PHILADELPHIA (WPVI) — A South Jersey woman came to our investigative team claiming she had been the target of a malicious online attack.
She said her attacker used artificial intelligence (AI) to create sexually explicit images of her, which he then distributed to his friends.
She shared her story as a warning to others.
“What I wanted to know is who makes it, and of course what the sauce is and why,” Alyssa Rosa said.
Rosa said she learned of the pornographic images containing her likeness after a woman contacted her on social media.
The woman told her she found them on her boyfriend’s cell phone and said he tracked her down to inform Rosa.
“Such content didn’t exist for me before, but now it does, and it’s completely without my consent,” Rosa said. “I was angry. I was angry.”
Rosa said she channeled her anger into action.
She learned that the image was likely created by a man she befriended on a social dating app. The same man she told the investigation team also had access to her Facebook photos.
“He would comment on my photos like, ‘Thank you’ and ‘So beautiful.’ He would comment on pictures of me and my son with things like, ‘He is so handsome.'”
Most worryingly for Rosa, the woman only agreed to share some photos and text messages, but she hasn’t seen much of the content allegedly circulating.
However, Rosa said the sexually explicit images were likely altered from real photographs.
“One of the screenshots she sent me that really stuck out to me was him saying, ‘I made a bunch of clips of what that ***** would do.’ It’s disgusting, how can you do that?”
U.S. Representative Madeleine Dean of Pennsylvania has introduced the bipartisan No-Fake Act. This will help protect victims of deepfakes.
“AI is advancing very fast, sometimes with very good outcomes, sometimes with very tragic outcomes. We need to put guardrails in place,” Dean said. “It gives property rights to you and me and our voices and likenesses.”
Deepfakes circulating on the web are rapidly increasing. Mr Dean said there needed to be laws to punish those who create or distribute them.
Two other bipartisan bills moving through Congress would also require images to be removed, giving law enforcement more restraint when going after their creators.

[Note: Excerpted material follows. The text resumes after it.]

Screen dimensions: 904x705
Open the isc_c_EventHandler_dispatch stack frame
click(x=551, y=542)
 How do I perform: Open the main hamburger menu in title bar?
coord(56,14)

“The Shield Act creates new criminal offenses for anyone who knowingly emails or distributes intimate visual depictions,” Dean added.
The push for the bill comes in the wake of recent high-profile cases, including one earlier this year involving pop star Taylor Swift, in which AI-generated pornographic images were distributed on X. It spread rapidly.

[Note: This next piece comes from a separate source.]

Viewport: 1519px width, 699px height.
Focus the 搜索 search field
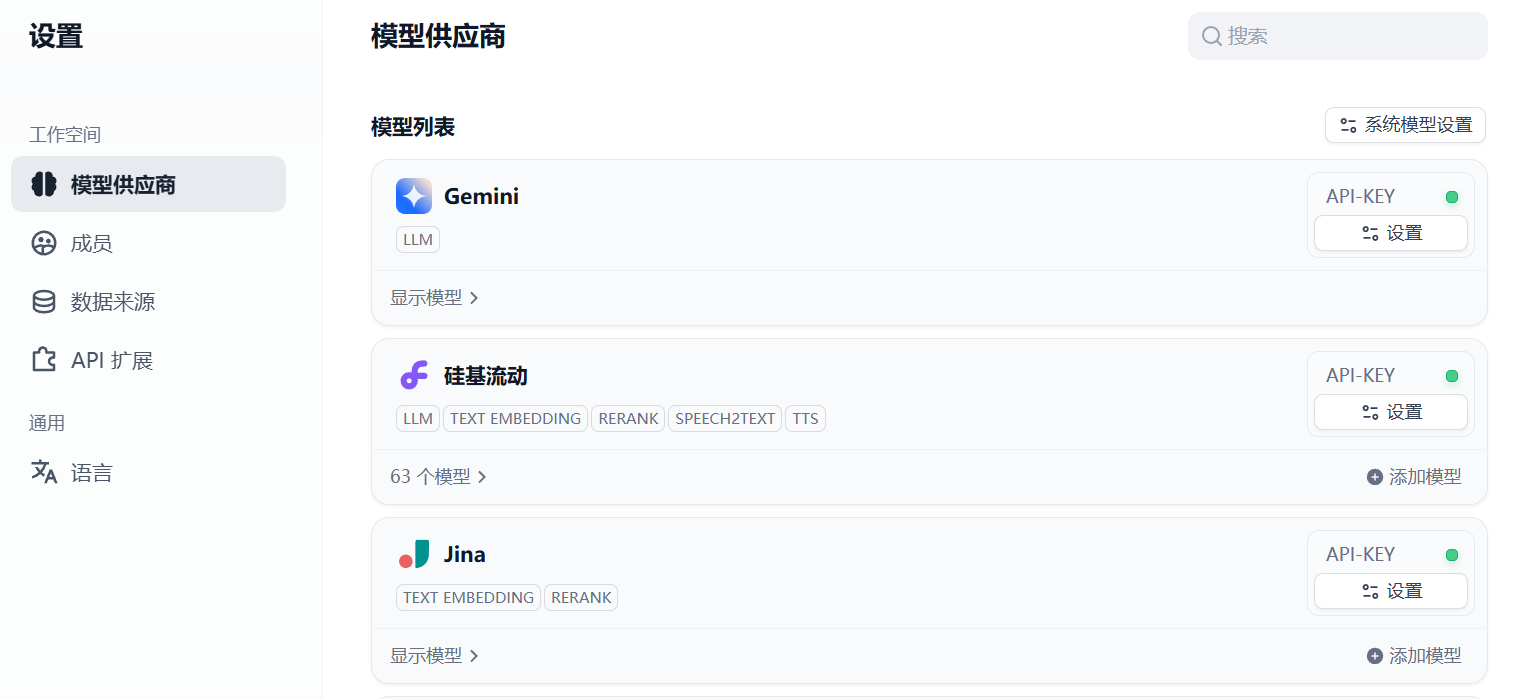tap(1350, 36)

Rosa said she feels violated. She wants the person who did this to destroy the content, and she wants laws to be passed to protect victims.
“For someone to have access to my likeness and do whatever they want is too much power,” she added.

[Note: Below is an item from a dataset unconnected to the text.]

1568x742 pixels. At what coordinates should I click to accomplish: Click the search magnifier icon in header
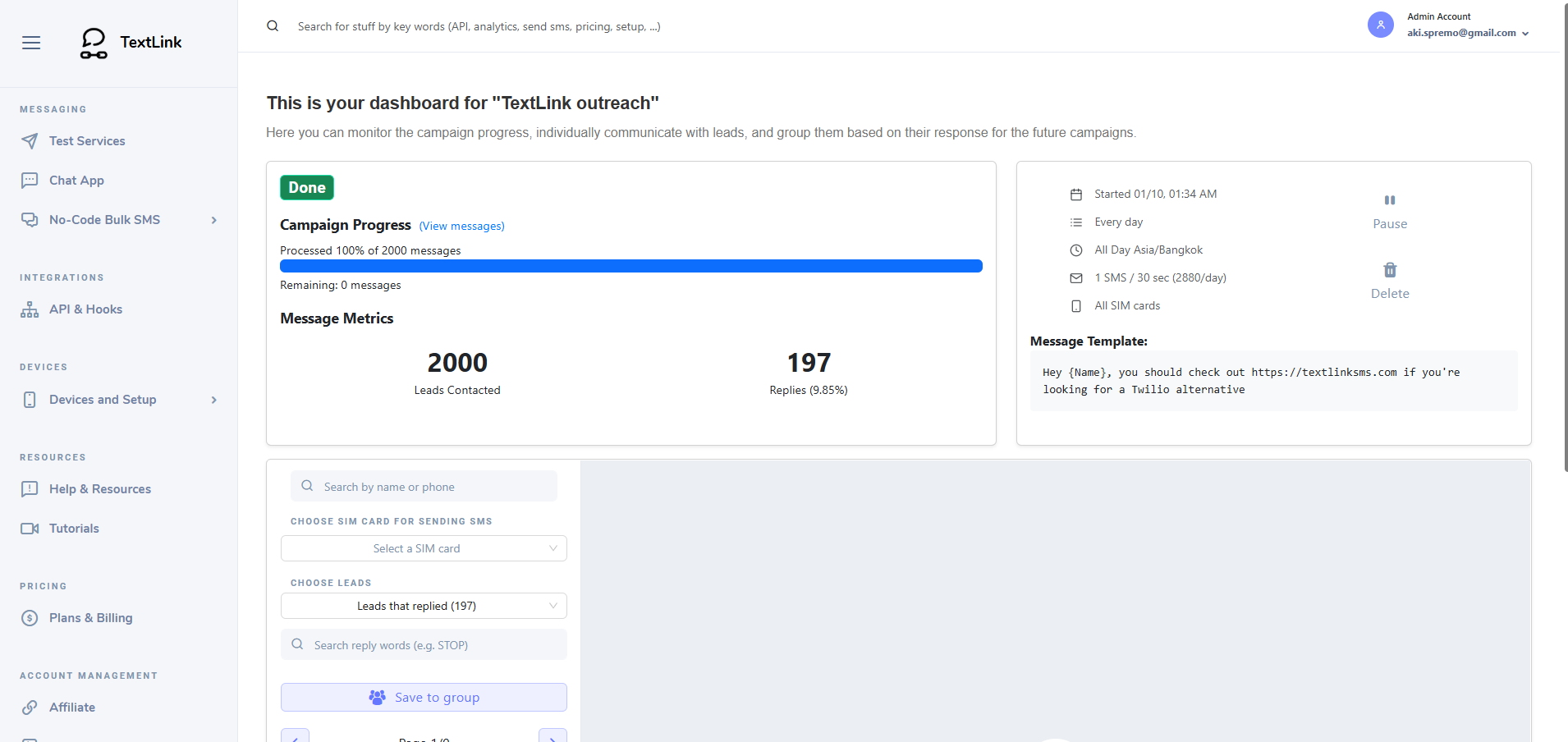[273, 26]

A new Pennsylvania law that criminalizes the creation of this AI-generated sexually explicit material will go into effect later this month. House Bill 125 was just passed, banning the use of AI to generate images of child sexual abuse.
And last week, the U.S. Senate passed the Takedown Act, which would require social media companies to remove sexual exploitation images, including deepfakes, of individuals within 48 hours of being notified by a victim. The bill still needs to be passed by the House of Representatives.